▶ WHAT THIS TASK INVOLVES:
Exactly as they stand, copy the lines from the one containing "Screen dimensions: 980x363" to the final line of the data; leave out the pictures.

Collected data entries
------------------------------------
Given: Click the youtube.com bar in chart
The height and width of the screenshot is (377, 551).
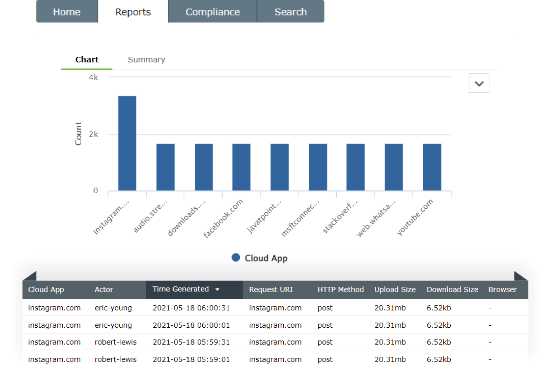Looking at the screenshot, I should [432, 167].
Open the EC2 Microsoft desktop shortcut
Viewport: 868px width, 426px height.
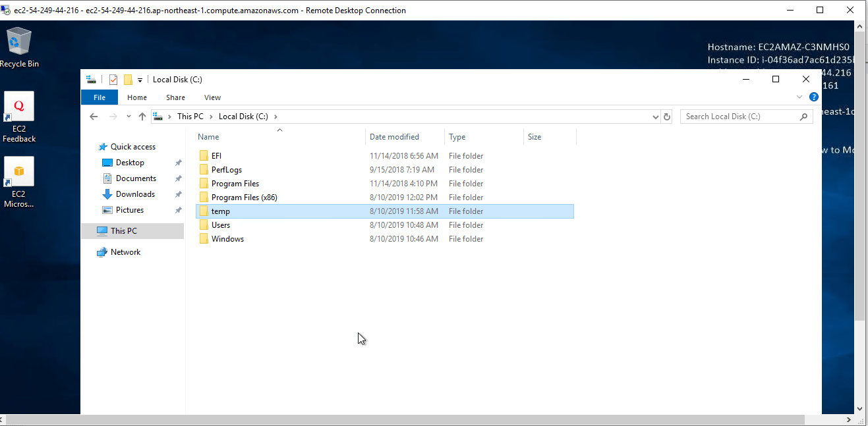pos(18,173)
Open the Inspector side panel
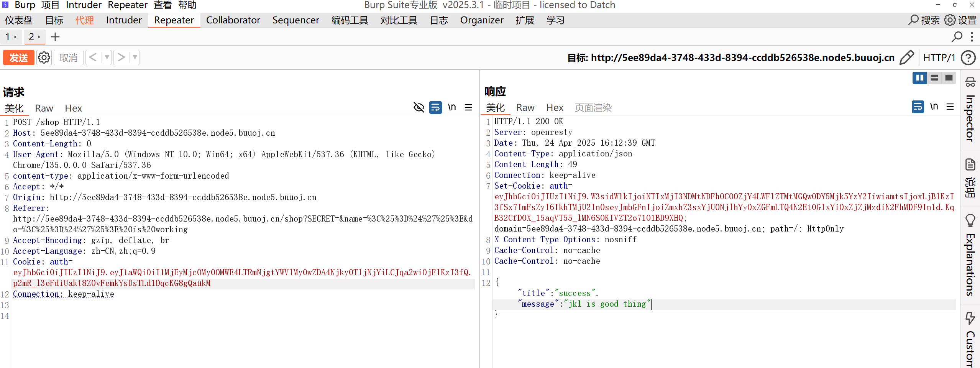Image resolution: width=980 pixels, height=368 pixels. pos(970,111)
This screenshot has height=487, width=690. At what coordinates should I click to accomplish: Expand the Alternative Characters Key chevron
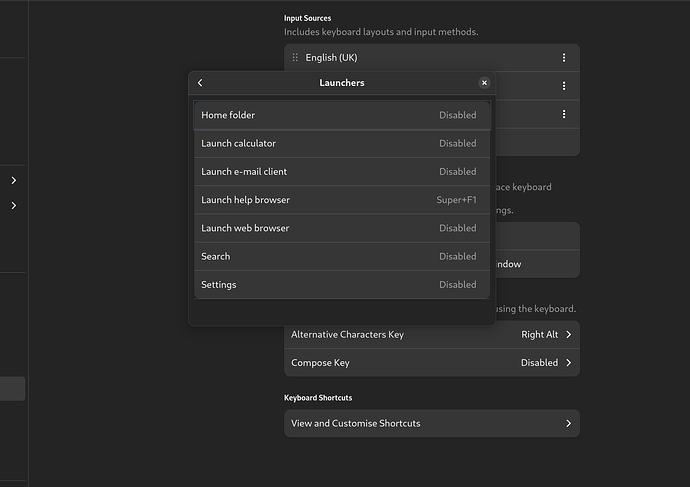click(568, 335)
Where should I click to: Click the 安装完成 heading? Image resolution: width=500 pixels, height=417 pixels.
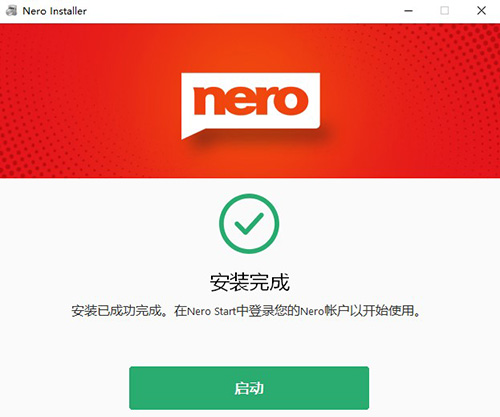pos(249,282)
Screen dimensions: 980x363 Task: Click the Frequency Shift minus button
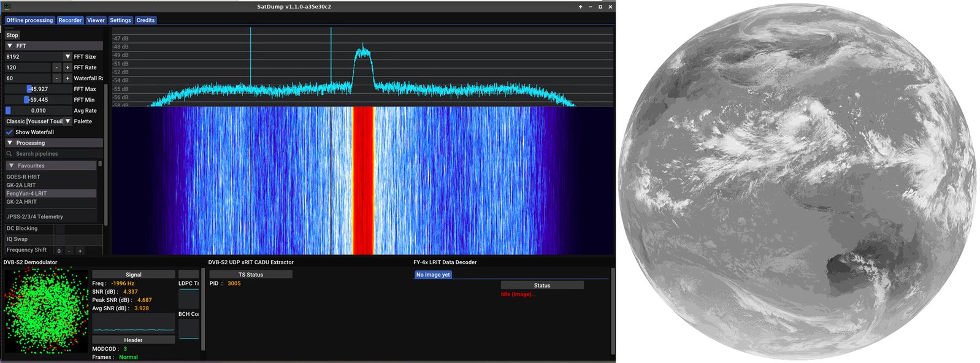[69, 251]
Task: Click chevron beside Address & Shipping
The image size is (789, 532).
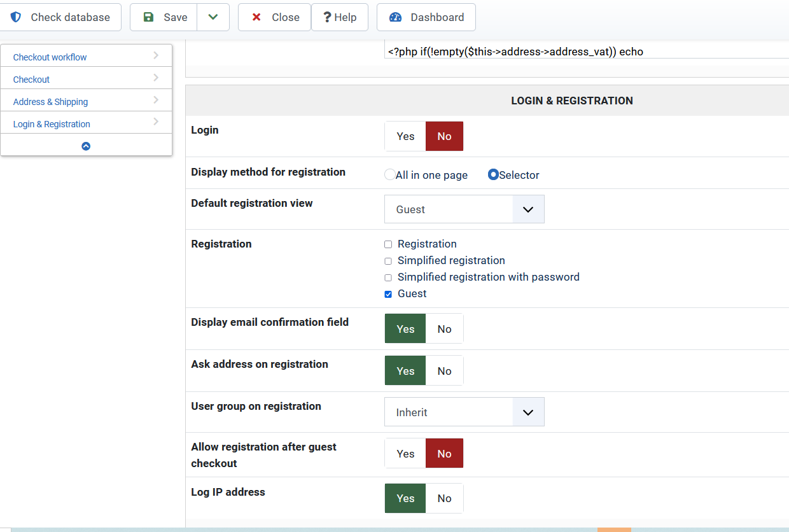Action: coord(156,101)
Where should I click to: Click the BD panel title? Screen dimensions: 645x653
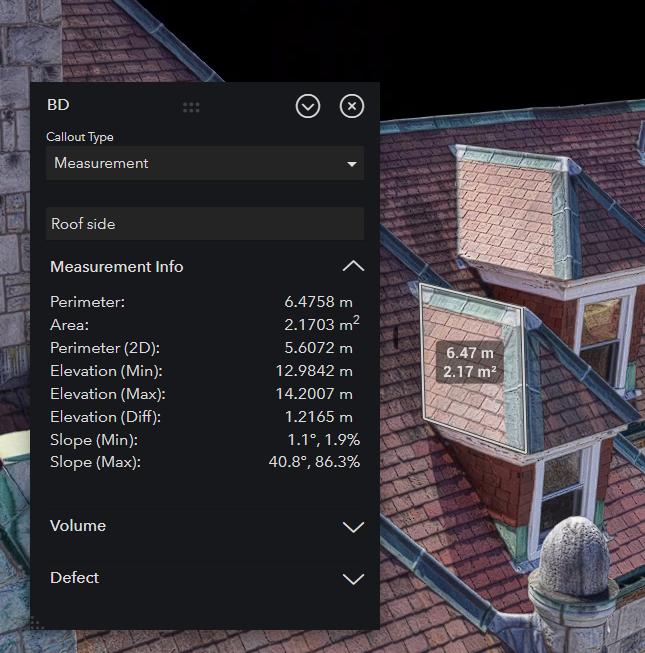tap(58, 104)
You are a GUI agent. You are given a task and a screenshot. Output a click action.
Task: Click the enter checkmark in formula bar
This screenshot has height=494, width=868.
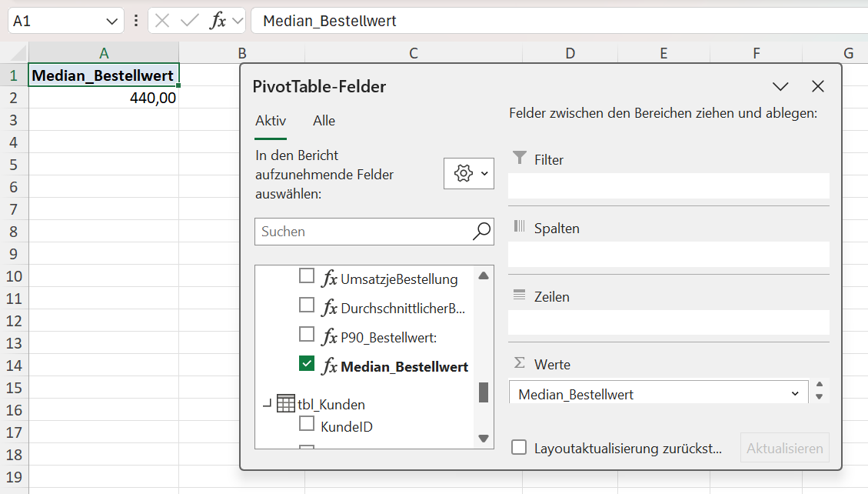click(189, 21)
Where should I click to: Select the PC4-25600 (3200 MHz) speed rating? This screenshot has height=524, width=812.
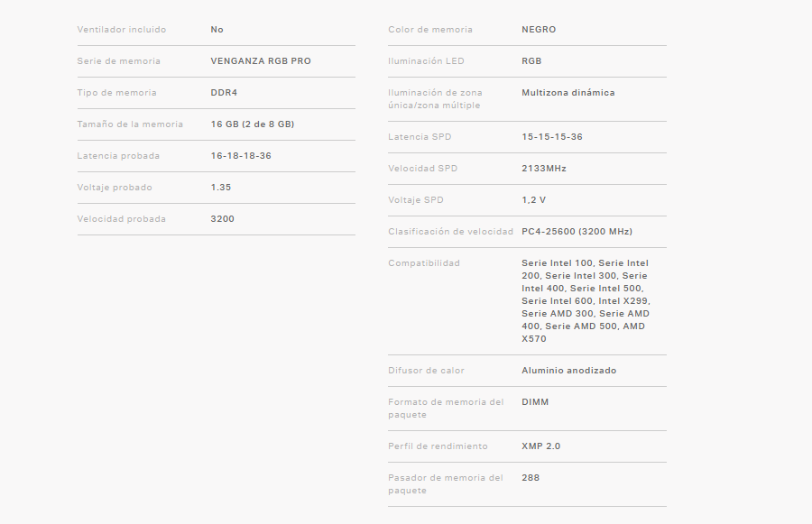[577, 232]
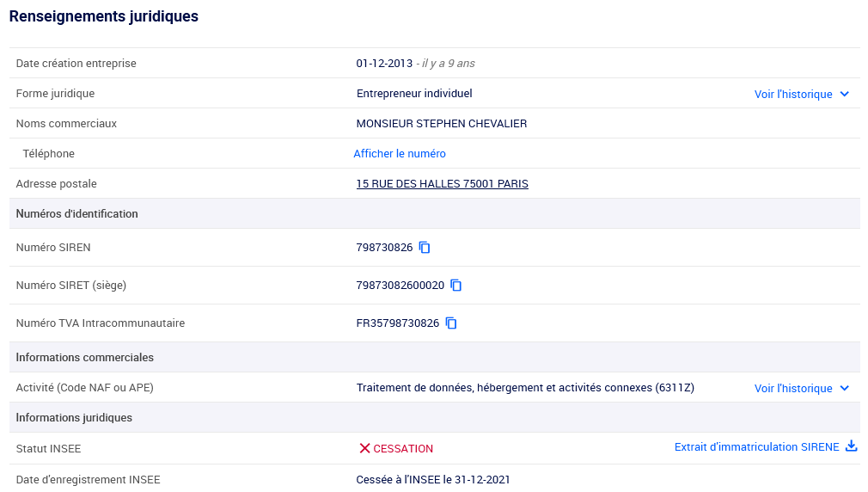Copy the SIREN number 798730826
Image resolution: width=868 pixels, height=492 pixels.
click(425, 248)
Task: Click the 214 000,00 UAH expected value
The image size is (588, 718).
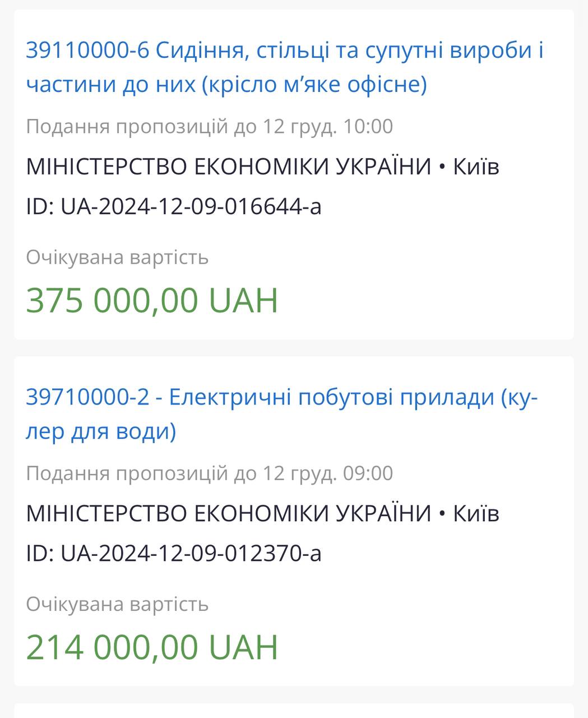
------------------------------------
▶ RESULT:
Screen dimensions: 980x363 Task: Click the Frequency Shift minus button
[69, 251]
Task: Click chevron beside Address & Shipping
The image size is (789, 532).
Action: coord(156,101)
Where should I click to: Click the BD panel title? Screen dimensions: 645x653
tap(58, 104)
You are a GUI agent. You are given a task and a screenshot. Output a click action.
Task: Click the enter checkmark in formula bar
This screenshot has height=494, width=868.
click(189, 21)
Where should I click to: Select the PC4-25600 (3200 MHz) speed rating? This screenshot has height=524, width=812.
[577, 232]
Copy the SIREN number 798730826
Image resolution: width=868 pixels, height=492 pixels.
click(425, 248)
Task: Click the 214 000,00 UAH expected value
The image size is (588, 718).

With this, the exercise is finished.